Mas, nas duas últimas viagens, parece que São Pedro estava de mal comigo. Me reservou dias chuvosos, nublados, na melhor das hipóteses. E me obrigou a trocar o mar e a areia por outros programas. Foi assim que saí a perambular pelas opções gastronômicas da ilha. E que a Ilha da Magia, passou a ser pra mim, também, a ilha da gastronomia.

Parte 2: METADE NORTE DA ILHA

  • Jurerê

Os beachs clubs e resorts levaram o nome de Jurerê para o mundo. E também trouxeram pessoas do mundo todo pra conhecer a praia mais chique de Santa Catarina.
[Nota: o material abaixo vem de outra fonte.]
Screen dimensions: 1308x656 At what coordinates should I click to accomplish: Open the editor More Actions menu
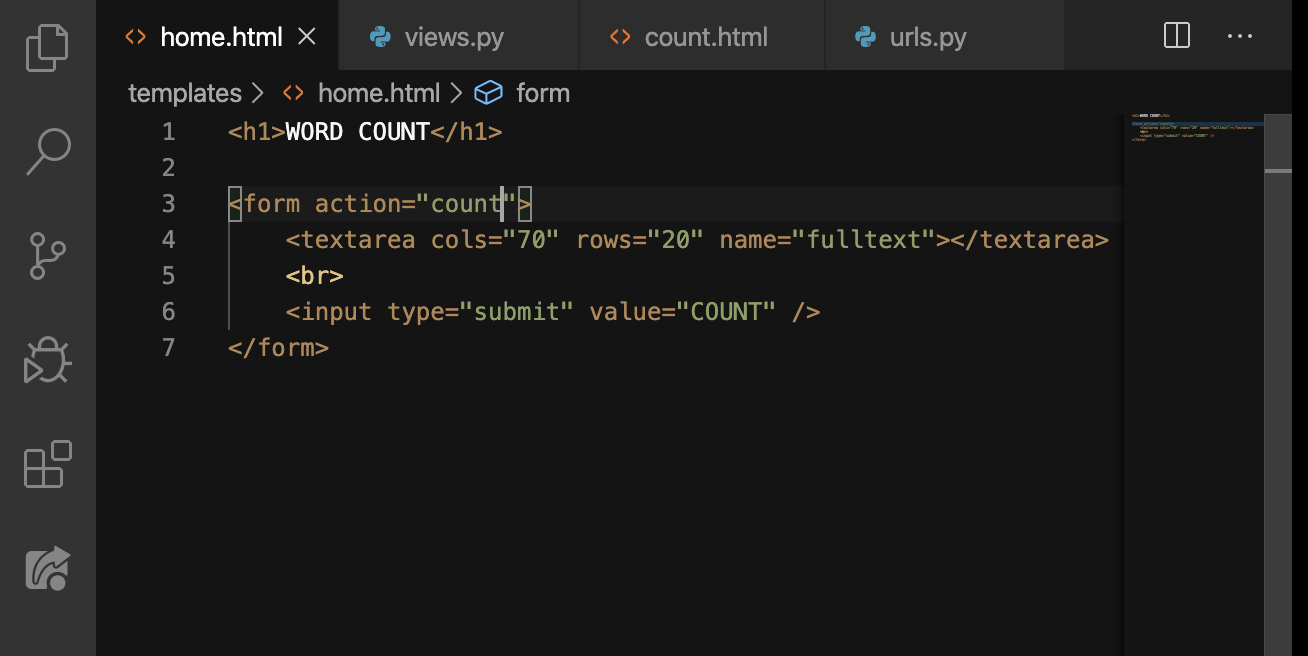click(1240, 36)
A fama mudou o nome da praia para Jurerê Internacional. Mas eu, que não sou chique, gosto mesmo é do cantinho mais tradicional e antigo de Jurerê.

Na esquina da rua Alameda César Nascimento com a SC 402 (rodovia que leva a Jurerê), fica um conglomerado de bares, restaurantes e bistrôs que eu adoro. Ali tem sorveteria, restaurante árabe, comida natural… de tudo um pouco. Todos estabelecimentos pequenininhos, com cara de exclusivos.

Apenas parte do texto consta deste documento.